En matière d’annulation des actes unilatéraux, le contrôle de légalité opéré par le juge oscille entre un contrôle restreint et un contrôle normal. S’il veille au respect des principes qui s’imposent aux fédérations délégataires, il tient compte également de la spécificité sportive. Dans ses conclusions sur l’arrêt SASP Red Star, le rapporteur public s’interroge sur la nature du contrôle des motifs en raison du pouvoir de tutelle de la fédération. Pour autant, il estime que le Conseil d’Etat doit appliquer un contrôle normal en raison du cadre légal sur lequel se fonde la fédération. Certes celui-ci s’avère explicite, toutefois un contrôle restreint aurait pu s’appliquer. En effet, il appert que la modification des règles d’accession et de relégation alors même que le championnat avait débuté aurait relevé de l’erreur manifeste d’appréciation au regard de l’équité sportive et des enjeux économiques.
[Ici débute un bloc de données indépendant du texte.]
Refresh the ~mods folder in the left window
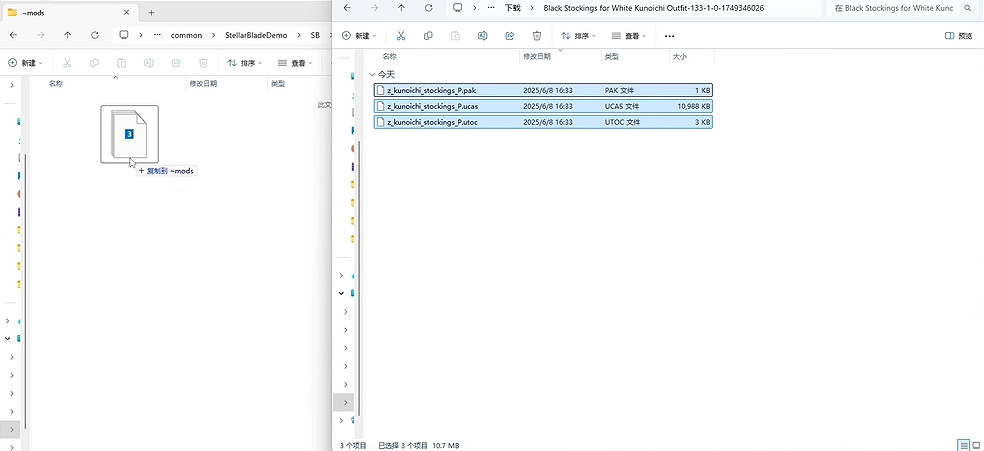The width and height of the screenshot is (984, 451). tap(94, 35)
In fine, au regard des enjeux économiques toujours plus prégnants, il apparaît une judiciarisation accrue du football qui n’est que le reflet de la société, contraignant le juge administratif à reproduire son rôle à la chose sportive. Nonobstant l’organisation des compétitions sportives, ou les sanctions infligées, les contentieux liés au football se développent dans d’autres domaines. La tenue de l’Euro 2016 pourrait en être le parfait exemple sur des questions sécuritaires ou économiques avec l’instauration de « Fan zone » sur le domaine public.
En tout état de cause, l’accroissement permanent des enjeux financiers liés au monde du football ne devrait pas avoir pour effet de réduire l’immixtion du juge administratif dans le domaine sportif, bien au contraire.